Earlier today a member of the Bloc stated that western Canada could not handle Quebec's distinctiveness. I encourage the member of the Bloc to listen to what we are saying. We are well aware that the Bloc and the Parti Quebecois are determined to undermine any national unity plan because that would put an end to their singularly divisive political agenda. I encourage that member of the Bloc to visit our province. He will be pleasantly surprised to find out that we embrace our differences. Perhaps he might like to visit some of our francophone communities.
In my constituency of Lethbridge our school system has a very strong French immersion program. It began in 1975 and continues to teach children the beauty of distinctiveness, distinctive culture and the value of learning new languages, including French.

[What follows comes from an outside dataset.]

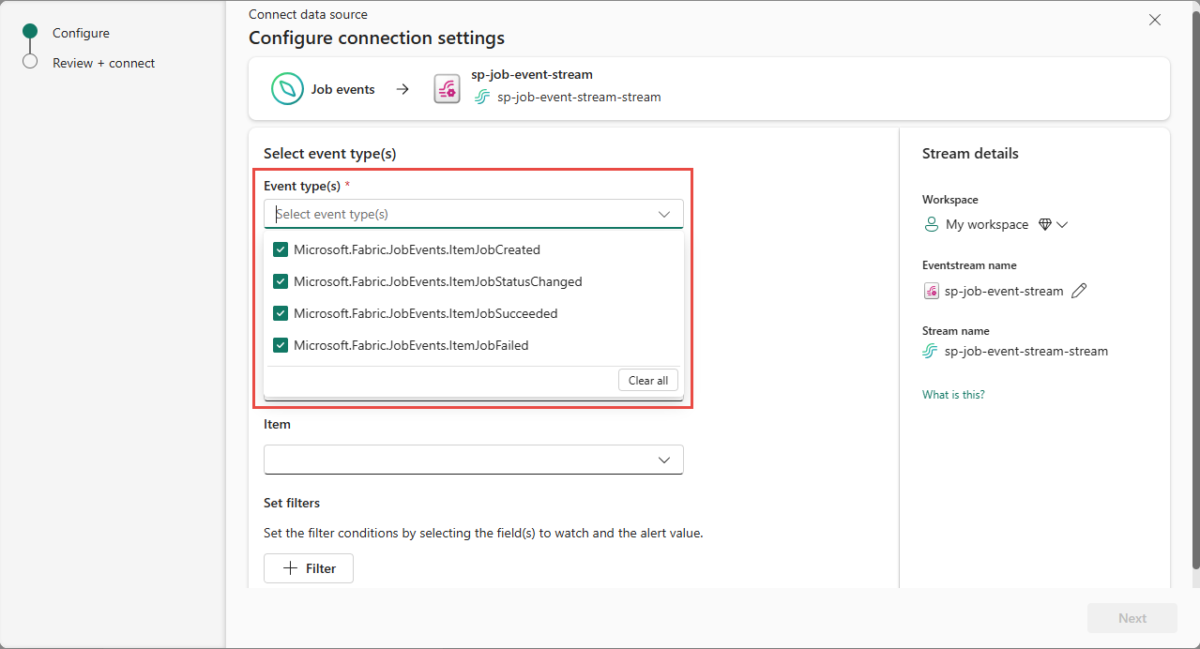
Task: Uncheck the ItemJobStatusChanged event checkbox
Action: click(281, 282)
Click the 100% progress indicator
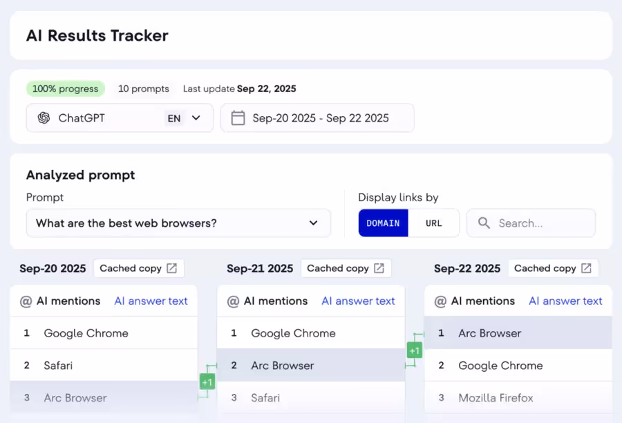Image resolution: width=622 pixels, height=423 pixels. [65, 88]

I recently received a letter from the mayor of Lethbridge regarding a set of resolutions formed by the city council of Lethbridge on the issue of the possibility of Quebec's seceding from the federation. The Lethbridge municipal council has taken an interest in this issue because its sister city is Saint-Laurent, Quebec.
The positive relationship between Lethbridge and Saint Laurent has steadily grown over the years, highlighted by youth, cultural and linguistic exchange programs. As we face the possibility of yet another referendum it is now more significant than ever to reach out to our respective sister cities and remind our fellow Canadians how much we cherish their friendships and the friendships that have developed from these exchanges.
With most of this discussion of separatism focusing on our differences it is imperative that we regain perspective and remember how much we share in common.
The responsibility of conveying this commonality must also be shared by federal, provincial and municipal representatives as well as with individual Canadians who wish to help keep this great country united.
I commend the city council of Lethbridge for presenting such positive resolutions and for acting to help its fellow Canadians in Quebec who wish only for improvements to the federation and not for separation.
In a recent poll in my constituency over 80% of respondents believe that making federal institutions more accountable is the best route to solving Canadian national unity problems. Nearly two-thirds who responded agreed that realigning more powers to the provinces, precisely what Quebec has long asked for, is the key to keeping this country together.
I feel strongly that if we persevere to keep Canada united we will indeed enter the 21st century with new found confidence and prosperity.
I urge all Canadians to contact their municipal, provincial and federal representatives and to continue communicating with our sisters and brothers in Quebec. Let us keep our Canadian family together once and for all.